Gerulf Pannach liegt in Schkeuditz begraben (Als ich wie ein Vogel war/der am Abend sang/riefen alle Leute nur: Sonnenuntergang!), aber das ist in Sachsen.

Und Bernd Markowsky, der Fotograf, (wenn sie mit Panzern kommen, werde ich mit Objektiven werfen) ist weggegangen aus Kreuzberg und wohnt jetzt am Douro unweit von Porto. Ehemals Jenaer Friedensbewegung.

Salli, der Dichter und Liedermacher (Fürbringerstraße in Kreuzberg/Du weißt/Ist dort/Wo jeder Hund seine Scheiße hinscheißt!), – dort haben wir zusammen gewohnt – hat eine eigene Band und ist beim Rundfunk in der Masurenallee jetzt Literaturredakteur und macht manchmal eine Sendung mit mir, neun Minuten oder neunvierzig, Die Leseprobe heißt das, die neue Intendantin hat das gesprochene Wort gerade wieder heruntergefahren, aber für meine Fahrkarte aus dem Vogtland reicht das Honorar, sogar zurück.
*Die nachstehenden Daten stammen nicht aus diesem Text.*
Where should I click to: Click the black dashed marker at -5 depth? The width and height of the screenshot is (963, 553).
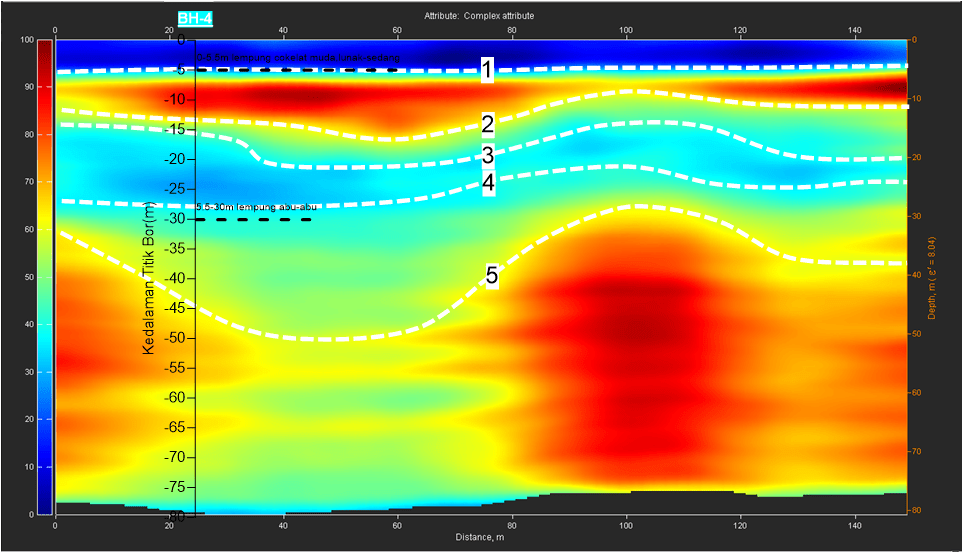300,70
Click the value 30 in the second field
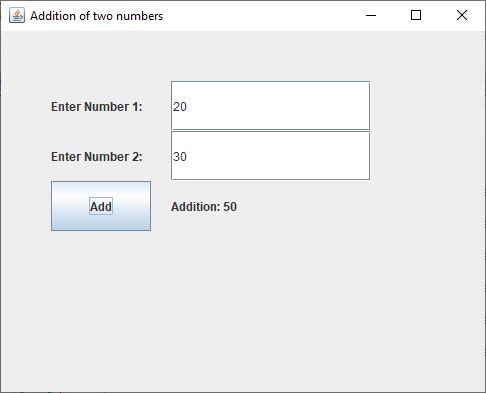486x393 pixels. point(180,157)
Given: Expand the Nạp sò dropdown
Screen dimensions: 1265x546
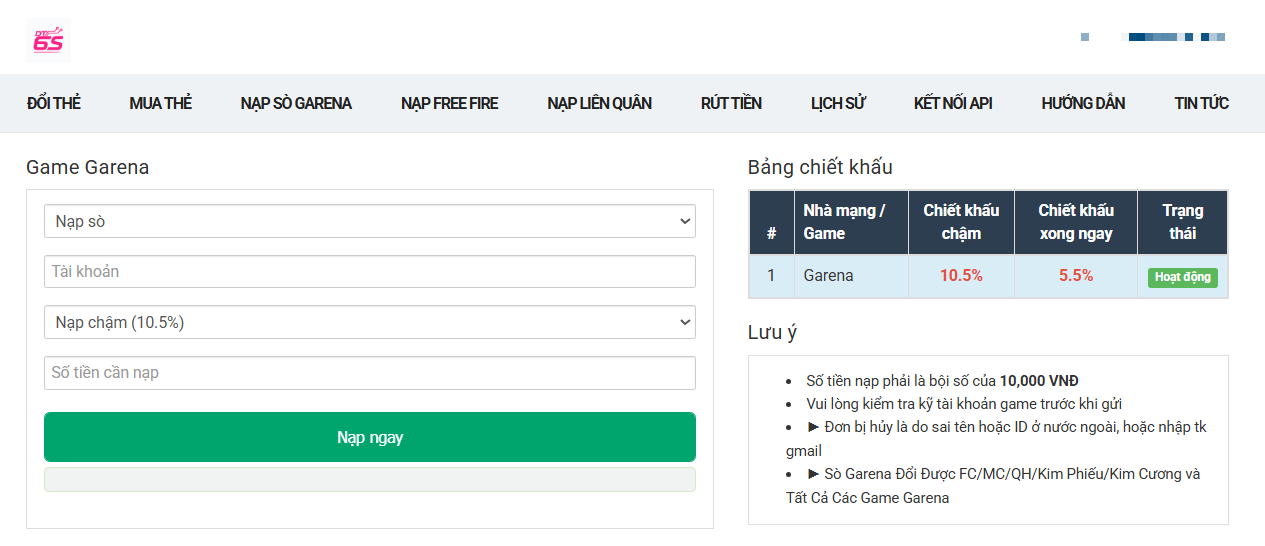Looking at the screenshot, I should (x=369, y=221).
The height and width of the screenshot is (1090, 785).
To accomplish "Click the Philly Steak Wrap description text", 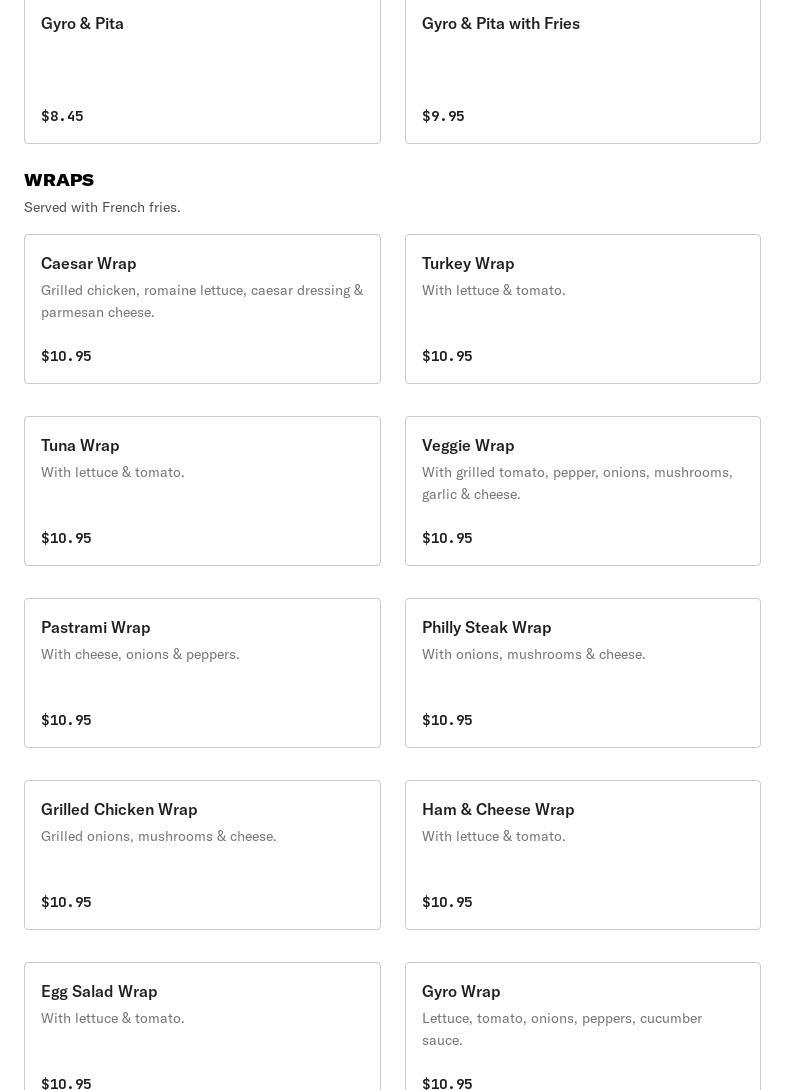I will point(534,654).

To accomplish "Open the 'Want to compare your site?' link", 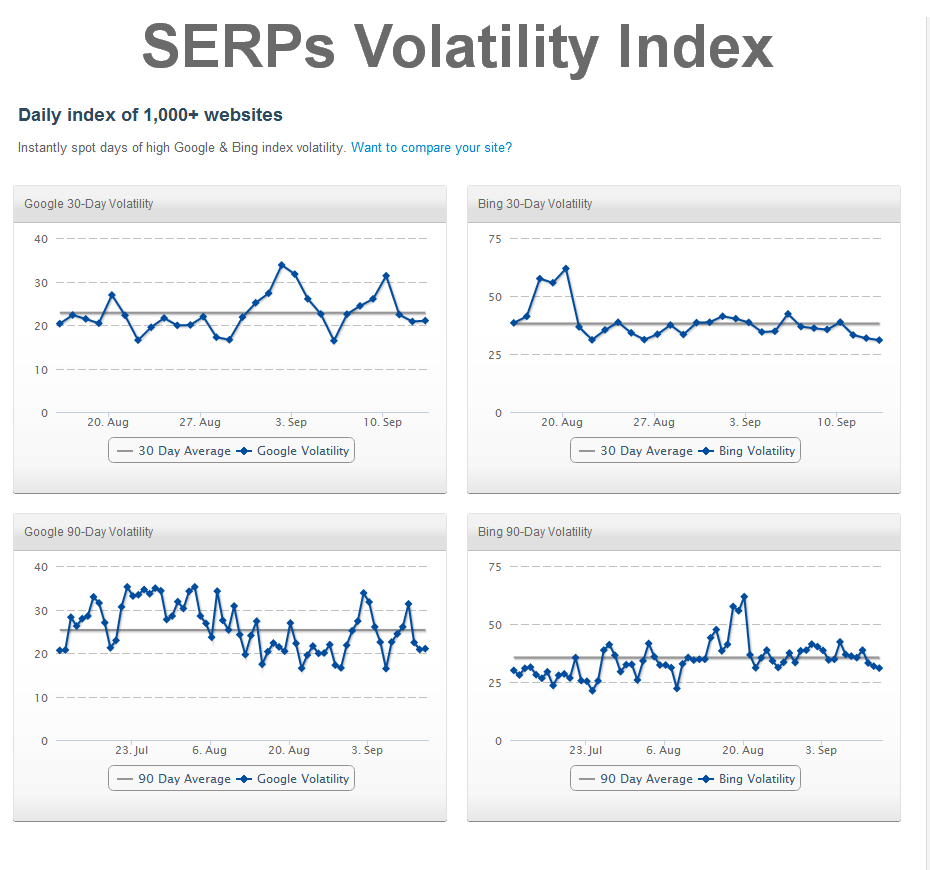I will [x=431, y=147].
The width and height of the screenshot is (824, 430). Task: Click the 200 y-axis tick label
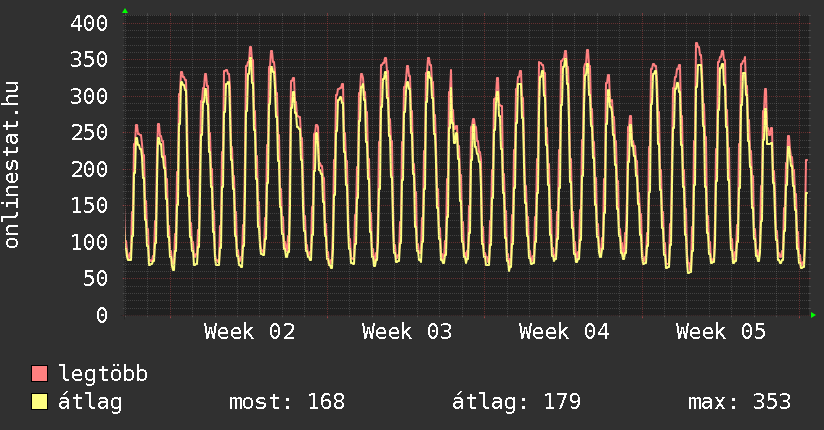click(90, 169)
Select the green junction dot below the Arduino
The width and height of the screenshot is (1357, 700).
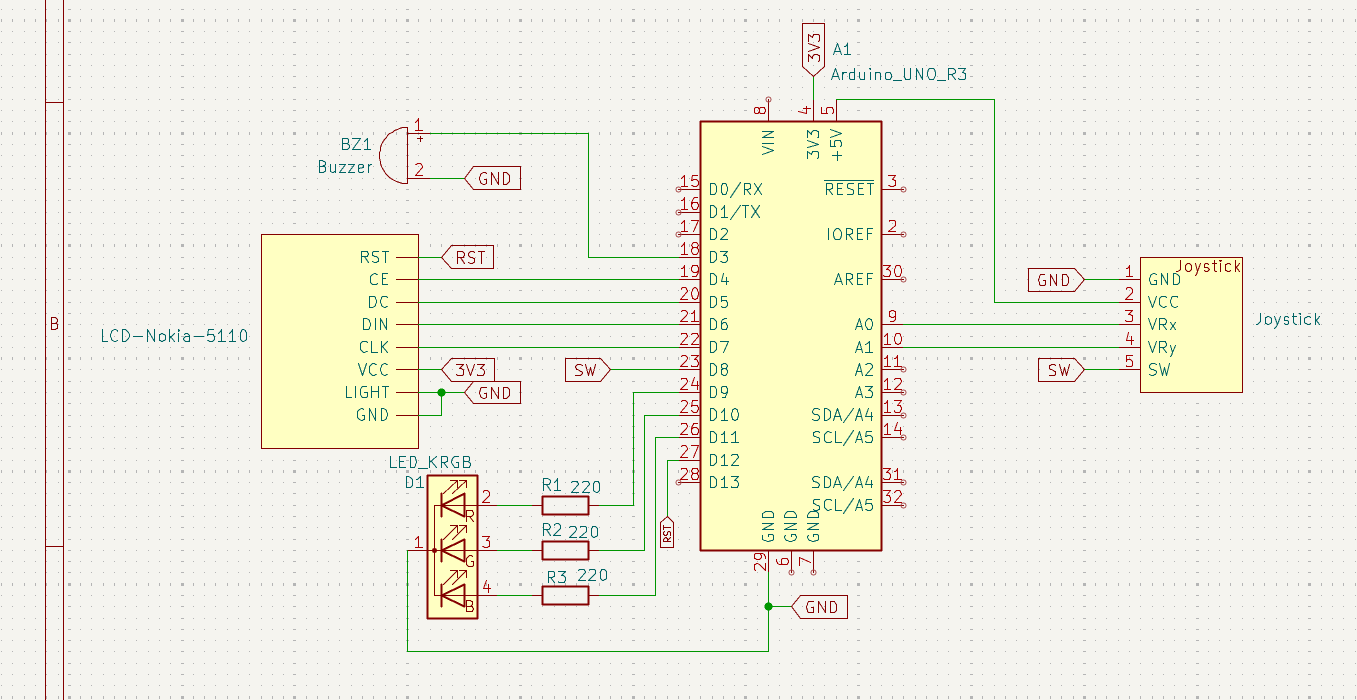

Kuno, Vollblutmusiker, erst Thomaner in Leipzig, dann Renft (Du, woran glaubt der/der den Hintern quer zu der Fahne dreht?), teilte mit Salli und mir den Hinterhofblick auf die Müllkübel, nachts hörten wir sein Klavier mit den Akkorden für den nächsten Tatort, er wohnt jetzt schon zwölf Jahre im Harz.

Włodek scheint heute in Warschau zu sein bei seiner alten Mutter oder ist gerade in der Ukraine unterwegs wegen einer Reportage.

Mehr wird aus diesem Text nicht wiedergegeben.